▸ Input material:
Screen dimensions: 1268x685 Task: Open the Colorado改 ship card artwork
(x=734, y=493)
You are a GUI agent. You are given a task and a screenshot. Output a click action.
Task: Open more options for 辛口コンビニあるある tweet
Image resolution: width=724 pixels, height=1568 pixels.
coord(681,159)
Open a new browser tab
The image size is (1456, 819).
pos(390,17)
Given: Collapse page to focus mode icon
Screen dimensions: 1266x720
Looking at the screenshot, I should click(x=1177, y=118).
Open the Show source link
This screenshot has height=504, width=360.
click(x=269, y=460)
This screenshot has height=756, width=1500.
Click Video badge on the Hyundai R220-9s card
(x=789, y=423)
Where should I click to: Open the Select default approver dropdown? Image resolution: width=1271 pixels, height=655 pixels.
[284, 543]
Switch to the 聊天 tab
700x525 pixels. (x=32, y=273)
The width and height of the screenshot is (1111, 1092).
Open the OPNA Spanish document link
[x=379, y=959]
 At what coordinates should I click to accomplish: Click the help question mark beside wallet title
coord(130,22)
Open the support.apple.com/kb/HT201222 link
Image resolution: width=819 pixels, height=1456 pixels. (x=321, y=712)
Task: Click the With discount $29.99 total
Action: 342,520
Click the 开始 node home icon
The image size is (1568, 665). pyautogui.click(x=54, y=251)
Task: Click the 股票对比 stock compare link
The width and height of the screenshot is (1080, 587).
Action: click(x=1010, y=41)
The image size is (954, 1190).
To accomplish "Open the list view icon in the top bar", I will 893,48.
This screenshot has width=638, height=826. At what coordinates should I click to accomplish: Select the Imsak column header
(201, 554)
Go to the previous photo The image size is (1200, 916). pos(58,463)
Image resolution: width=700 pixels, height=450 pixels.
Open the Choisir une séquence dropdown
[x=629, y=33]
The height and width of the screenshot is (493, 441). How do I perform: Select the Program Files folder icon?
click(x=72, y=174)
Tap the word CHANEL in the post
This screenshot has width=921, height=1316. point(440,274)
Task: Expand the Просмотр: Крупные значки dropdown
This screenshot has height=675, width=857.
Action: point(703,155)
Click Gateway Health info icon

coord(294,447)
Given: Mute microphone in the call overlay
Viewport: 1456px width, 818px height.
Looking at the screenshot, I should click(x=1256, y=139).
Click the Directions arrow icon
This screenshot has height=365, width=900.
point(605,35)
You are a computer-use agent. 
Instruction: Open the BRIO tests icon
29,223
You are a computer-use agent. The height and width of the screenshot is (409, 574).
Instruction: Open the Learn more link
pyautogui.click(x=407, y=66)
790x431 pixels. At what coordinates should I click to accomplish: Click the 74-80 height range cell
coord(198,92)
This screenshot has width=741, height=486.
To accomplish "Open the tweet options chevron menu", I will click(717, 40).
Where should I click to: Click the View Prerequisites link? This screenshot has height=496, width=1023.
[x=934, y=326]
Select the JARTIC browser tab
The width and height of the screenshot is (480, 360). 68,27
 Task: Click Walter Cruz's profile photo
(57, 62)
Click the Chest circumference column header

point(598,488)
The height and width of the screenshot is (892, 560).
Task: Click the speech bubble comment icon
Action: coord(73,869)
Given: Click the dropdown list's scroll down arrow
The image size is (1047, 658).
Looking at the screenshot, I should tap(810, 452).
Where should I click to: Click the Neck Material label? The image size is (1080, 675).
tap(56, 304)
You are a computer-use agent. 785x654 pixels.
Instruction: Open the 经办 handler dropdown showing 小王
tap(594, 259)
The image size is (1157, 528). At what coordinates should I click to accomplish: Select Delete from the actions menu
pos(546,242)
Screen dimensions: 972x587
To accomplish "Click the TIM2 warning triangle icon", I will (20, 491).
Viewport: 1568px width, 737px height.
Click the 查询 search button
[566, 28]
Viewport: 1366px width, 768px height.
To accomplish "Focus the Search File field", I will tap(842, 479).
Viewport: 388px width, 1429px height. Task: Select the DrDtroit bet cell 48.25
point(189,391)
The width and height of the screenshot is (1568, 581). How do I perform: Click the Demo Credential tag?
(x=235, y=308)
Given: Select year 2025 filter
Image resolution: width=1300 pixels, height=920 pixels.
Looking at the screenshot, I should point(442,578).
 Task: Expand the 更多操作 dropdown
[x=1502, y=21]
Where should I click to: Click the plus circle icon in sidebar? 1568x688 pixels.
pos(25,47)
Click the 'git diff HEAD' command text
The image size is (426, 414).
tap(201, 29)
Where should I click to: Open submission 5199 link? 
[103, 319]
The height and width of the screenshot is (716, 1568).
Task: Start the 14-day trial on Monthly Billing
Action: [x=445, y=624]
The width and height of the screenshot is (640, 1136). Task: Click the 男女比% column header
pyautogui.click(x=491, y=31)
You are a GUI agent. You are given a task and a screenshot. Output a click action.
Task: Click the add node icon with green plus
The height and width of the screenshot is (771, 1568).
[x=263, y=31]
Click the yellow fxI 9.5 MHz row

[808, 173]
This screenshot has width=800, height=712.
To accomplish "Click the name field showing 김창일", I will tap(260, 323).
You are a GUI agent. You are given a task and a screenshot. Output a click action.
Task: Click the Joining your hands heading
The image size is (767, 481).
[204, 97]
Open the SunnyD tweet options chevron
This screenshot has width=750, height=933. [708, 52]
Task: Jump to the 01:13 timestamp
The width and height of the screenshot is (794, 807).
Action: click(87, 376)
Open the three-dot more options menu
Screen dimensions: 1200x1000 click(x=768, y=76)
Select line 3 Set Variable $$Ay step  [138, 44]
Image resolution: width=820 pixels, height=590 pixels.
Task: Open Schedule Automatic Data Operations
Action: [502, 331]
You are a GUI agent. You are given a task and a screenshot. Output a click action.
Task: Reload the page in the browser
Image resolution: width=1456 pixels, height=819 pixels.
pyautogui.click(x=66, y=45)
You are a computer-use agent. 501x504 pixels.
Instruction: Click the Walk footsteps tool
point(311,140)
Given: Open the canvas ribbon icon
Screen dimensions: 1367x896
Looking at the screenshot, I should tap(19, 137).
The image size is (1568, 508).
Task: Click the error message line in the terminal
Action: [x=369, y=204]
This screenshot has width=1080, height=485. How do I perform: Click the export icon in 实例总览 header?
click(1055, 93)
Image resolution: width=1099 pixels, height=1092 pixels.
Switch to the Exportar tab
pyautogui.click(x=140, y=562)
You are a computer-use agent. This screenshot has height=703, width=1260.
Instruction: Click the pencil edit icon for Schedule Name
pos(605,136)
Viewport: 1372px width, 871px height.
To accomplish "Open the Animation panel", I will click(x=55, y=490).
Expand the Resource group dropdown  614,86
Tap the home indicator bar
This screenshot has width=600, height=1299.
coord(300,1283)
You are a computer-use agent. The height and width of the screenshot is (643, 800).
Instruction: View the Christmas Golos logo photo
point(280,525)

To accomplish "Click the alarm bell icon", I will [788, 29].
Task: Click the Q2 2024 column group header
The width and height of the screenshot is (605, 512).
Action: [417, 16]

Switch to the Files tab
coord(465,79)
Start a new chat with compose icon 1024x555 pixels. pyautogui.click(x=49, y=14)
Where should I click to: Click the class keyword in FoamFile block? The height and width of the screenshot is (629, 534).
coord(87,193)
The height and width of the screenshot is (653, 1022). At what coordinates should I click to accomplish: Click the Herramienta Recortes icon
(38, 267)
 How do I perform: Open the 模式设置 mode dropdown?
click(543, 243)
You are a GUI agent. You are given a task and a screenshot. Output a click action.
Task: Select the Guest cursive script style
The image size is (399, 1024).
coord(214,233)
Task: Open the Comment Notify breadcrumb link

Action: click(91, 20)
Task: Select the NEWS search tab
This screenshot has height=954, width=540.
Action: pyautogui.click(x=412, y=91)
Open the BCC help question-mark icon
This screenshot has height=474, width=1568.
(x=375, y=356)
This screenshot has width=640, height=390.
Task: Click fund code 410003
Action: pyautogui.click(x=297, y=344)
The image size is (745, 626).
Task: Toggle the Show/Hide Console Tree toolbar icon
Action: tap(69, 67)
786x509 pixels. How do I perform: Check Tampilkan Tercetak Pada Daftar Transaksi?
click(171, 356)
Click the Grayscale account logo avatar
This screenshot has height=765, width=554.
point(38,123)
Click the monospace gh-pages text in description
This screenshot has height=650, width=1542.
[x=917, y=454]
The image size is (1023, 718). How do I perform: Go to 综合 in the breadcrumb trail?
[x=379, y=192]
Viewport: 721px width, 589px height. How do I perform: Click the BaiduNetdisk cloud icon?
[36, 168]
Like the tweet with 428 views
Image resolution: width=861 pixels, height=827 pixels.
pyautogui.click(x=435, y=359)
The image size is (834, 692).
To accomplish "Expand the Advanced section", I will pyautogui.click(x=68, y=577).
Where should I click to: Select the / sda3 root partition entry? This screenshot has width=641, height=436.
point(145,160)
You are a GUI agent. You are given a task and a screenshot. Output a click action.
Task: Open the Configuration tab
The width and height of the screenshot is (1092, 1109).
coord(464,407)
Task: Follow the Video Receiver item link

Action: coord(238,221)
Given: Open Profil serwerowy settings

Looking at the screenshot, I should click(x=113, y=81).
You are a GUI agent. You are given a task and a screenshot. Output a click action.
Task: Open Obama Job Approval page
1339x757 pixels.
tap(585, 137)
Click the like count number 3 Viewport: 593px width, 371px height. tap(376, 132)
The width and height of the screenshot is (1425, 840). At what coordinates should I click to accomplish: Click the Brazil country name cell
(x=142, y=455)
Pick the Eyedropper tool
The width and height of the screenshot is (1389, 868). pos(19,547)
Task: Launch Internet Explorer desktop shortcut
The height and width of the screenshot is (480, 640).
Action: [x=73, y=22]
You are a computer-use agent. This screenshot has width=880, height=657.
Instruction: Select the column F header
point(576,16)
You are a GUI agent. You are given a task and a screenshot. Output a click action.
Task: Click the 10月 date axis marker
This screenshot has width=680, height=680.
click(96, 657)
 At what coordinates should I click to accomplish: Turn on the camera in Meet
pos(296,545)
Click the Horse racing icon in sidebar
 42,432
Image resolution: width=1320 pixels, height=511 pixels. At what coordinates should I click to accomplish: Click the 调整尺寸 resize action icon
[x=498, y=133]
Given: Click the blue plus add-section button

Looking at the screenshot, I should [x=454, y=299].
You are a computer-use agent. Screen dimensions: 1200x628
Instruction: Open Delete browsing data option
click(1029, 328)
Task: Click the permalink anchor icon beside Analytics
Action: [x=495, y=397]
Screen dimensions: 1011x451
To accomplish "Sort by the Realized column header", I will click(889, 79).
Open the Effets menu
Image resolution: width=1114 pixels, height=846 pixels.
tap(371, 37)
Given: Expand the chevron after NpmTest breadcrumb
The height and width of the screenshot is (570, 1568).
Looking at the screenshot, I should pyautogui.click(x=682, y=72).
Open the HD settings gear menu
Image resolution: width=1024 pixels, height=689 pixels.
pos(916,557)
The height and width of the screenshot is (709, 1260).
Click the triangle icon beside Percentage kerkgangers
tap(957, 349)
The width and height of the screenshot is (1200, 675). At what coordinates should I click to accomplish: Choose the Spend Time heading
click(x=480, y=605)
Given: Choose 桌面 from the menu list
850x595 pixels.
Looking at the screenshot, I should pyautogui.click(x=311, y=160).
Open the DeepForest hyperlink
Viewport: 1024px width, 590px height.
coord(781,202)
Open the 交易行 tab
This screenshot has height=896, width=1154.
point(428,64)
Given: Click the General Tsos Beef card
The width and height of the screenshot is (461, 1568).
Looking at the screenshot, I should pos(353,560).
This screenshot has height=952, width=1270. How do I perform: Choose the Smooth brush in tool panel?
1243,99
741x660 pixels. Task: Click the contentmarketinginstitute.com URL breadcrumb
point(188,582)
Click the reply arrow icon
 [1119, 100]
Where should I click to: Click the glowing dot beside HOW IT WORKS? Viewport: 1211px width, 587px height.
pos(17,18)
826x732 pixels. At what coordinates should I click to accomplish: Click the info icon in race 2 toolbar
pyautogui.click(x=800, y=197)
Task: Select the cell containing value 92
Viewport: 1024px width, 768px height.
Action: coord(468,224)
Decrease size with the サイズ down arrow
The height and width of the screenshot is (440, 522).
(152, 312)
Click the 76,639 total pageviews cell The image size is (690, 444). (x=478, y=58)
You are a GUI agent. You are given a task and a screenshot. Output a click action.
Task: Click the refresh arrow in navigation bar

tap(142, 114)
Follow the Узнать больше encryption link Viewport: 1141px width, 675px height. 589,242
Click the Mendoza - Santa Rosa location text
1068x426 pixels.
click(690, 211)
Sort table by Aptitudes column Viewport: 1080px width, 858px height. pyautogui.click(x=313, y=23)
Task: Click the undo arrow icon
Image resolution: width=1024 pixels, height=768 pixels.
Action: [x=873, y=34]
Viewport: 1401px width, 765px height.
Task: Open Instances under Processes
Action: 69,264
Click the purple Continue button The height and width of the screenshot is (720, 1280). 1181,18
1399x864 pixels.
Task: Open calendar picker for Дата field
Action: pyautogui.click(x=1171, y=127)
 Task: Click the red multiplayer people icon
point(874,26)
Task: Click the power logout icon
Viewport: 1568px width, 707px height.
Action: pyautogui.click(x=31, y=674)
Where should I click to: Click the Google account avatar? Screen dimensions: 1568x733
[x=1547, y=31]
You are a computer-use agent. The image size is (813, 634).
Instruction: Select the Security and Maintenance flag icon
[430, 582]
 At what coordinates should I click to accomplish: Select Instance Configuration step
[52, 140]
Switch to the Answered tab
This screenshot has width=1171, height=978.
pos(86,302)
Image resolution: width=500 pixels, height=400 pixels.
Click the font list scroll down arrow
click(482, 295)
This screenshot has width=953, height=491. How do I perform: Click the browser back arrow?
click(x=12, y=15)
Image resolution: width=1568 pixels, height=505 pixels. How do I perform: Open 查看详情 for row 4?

▸ Task description: Could you please copy the lines above exactly, beginning at the first and ending at the line that contains "Given: Collapse page to focus mode icon"?

▸ Expected output:
Screen dimensions: 1268x685 Task: Open the Colorado改 ship card artwork
(x=734, y=493)
You are a GUI agent. You are given a task and a screenshot. Output a click action.
Task: Open more options for 辛口コンビニあるある tweet
Image resolution: width=724 pixels, height=1568 pixels.
coord(681,159)
Open a new browser tab
The image size is (1456, 819).
pos(390,17)
Given: Collapse page to focus mode icon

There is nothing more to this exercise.